Scientists have identified a blood protein biomarker they claim can more accurately determine the time of an ischemic stroke onset than current approaches, and potentially increase five-fold the number of patients eligible for thrombolytic rt-PA (recombinant tissue plasminogen activator) therapy. The protein, GST-n, was identified by researchers at the University of Geneva (UNIGE) working in collaboration with colleagues at Proteome Sciences, through a long-term prospective study that measured levels of 29 proteins in the blood of hundreds of stroke patients and controls. The 29 proteins had previously been identified by Proteome Sciences as early markers of brain damage associated with stroke.
Of these, blood levels of GST-n were found to increase rapidly after the onset of stroke, peaking at three hours and returning to normal by six hours, and providing an indication of whether or not a patient will benefit from thrombolytic therapy. The study is reported in PLoS One in a paper titled “Blood Glutathione S-Transferase-π as a Time Indicator of Stroke Onset.”

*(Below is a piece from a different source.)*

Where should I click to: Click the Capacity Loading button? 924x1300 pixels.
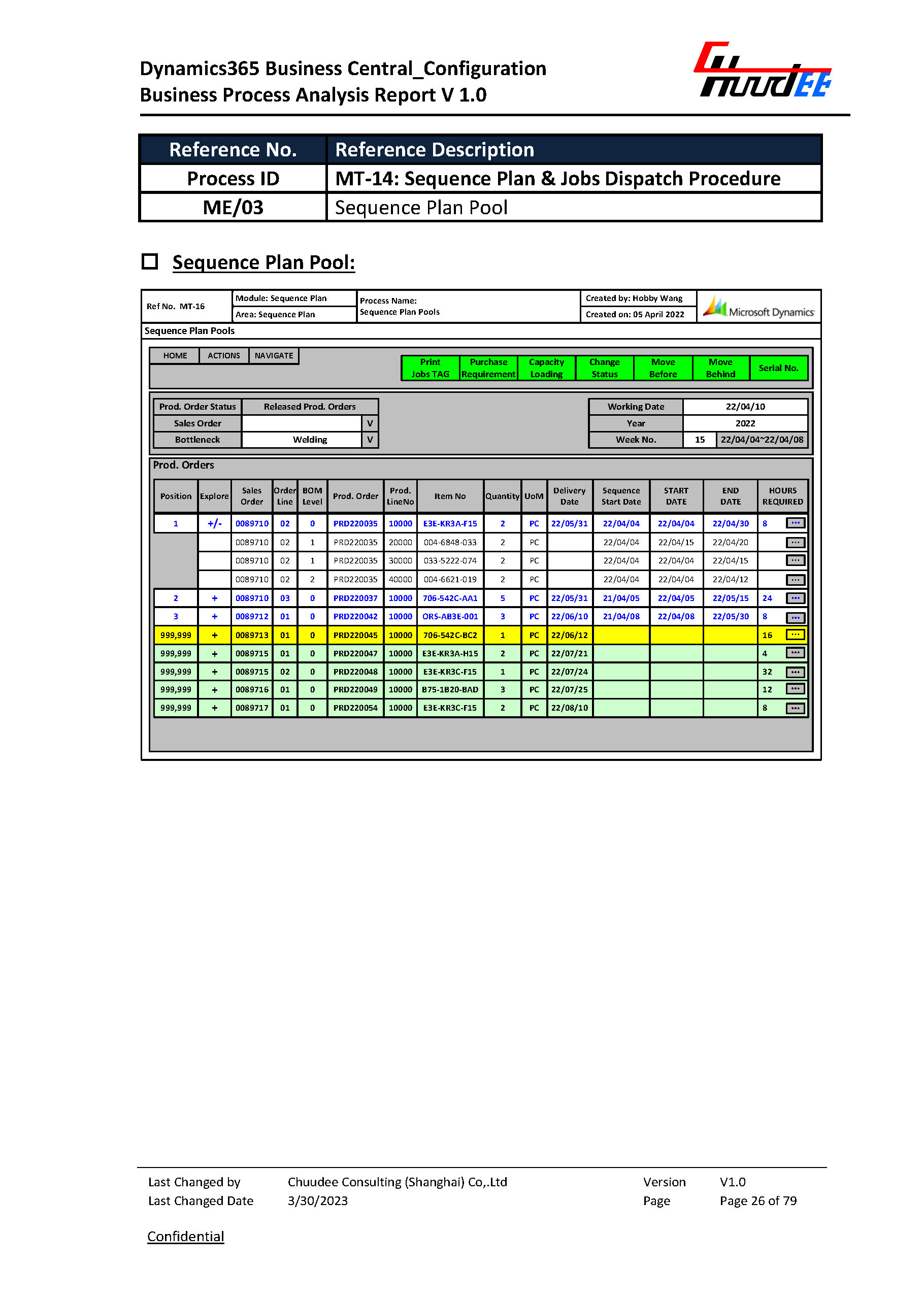546,368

By the time a patient reaches hospital with symptoms of an ischemic stroke it can be very hard to determine when that stroke actually began. Patients for whom this time-frame can’t be determined won’t receive rt-PA, which needs to be given within the first 3–4 hours of stroke onset if it is to be effective.
To try and identify a blood biomarker that can provide this predictor, the UNIGE researchers carried out a study to measure levels of 29 proteins on a prospective cohort of 103 stroke victims admitted to the Geneva University Hospital, and another 132 controls. All the patients had been admitted within 72 hours of symptom onset. The results of blood tests from these patients were then compared with those from patients in an independent cohort of acute ischemic stroke patients admitted to a Spanish hospital within the first three hours of stroke onset.
The results showed that GST-n was the most significantly elevated marker in the blood of stroke patients within the first few hours of onset, and even more importantly, demonstrated the best area under the curve and the best diagnostic odds ratios for discriminating early and late stroke patients. In fact, blood levels of the protein accurately predicted the time of stroke onset in over 50% of early stroke patients.
The findings represent a major step toward improving the management of ischemic stroke patients using currently available drugs, claims Jean-Charles Sanchez, Ph.D., who led the study in Geneva. “A simple blood test that matches the therapeutic window of rt-PA is a major advance that we encourage clinicians, pharmaceutical, and diagnostics companies to unite to rapidly bring this into routine practice to improve patient outcomes.”
Proteome Sciences inked a deal with Randox Laboratories in April through which the latter has a license to use Proteome’s plasma biomarkers in the development of products for the early diagnosis of stroke and subsequent monitoring of treatment outcomes. “We expect to complete additional licenses with both diagnostic and pharmaceutical companies to ensure the technology is developed as quickly as possible to be used as a diagnostic tool for the use of rt-PA as a treatment,” states Ian Pike, M.D., Proteome’s COO.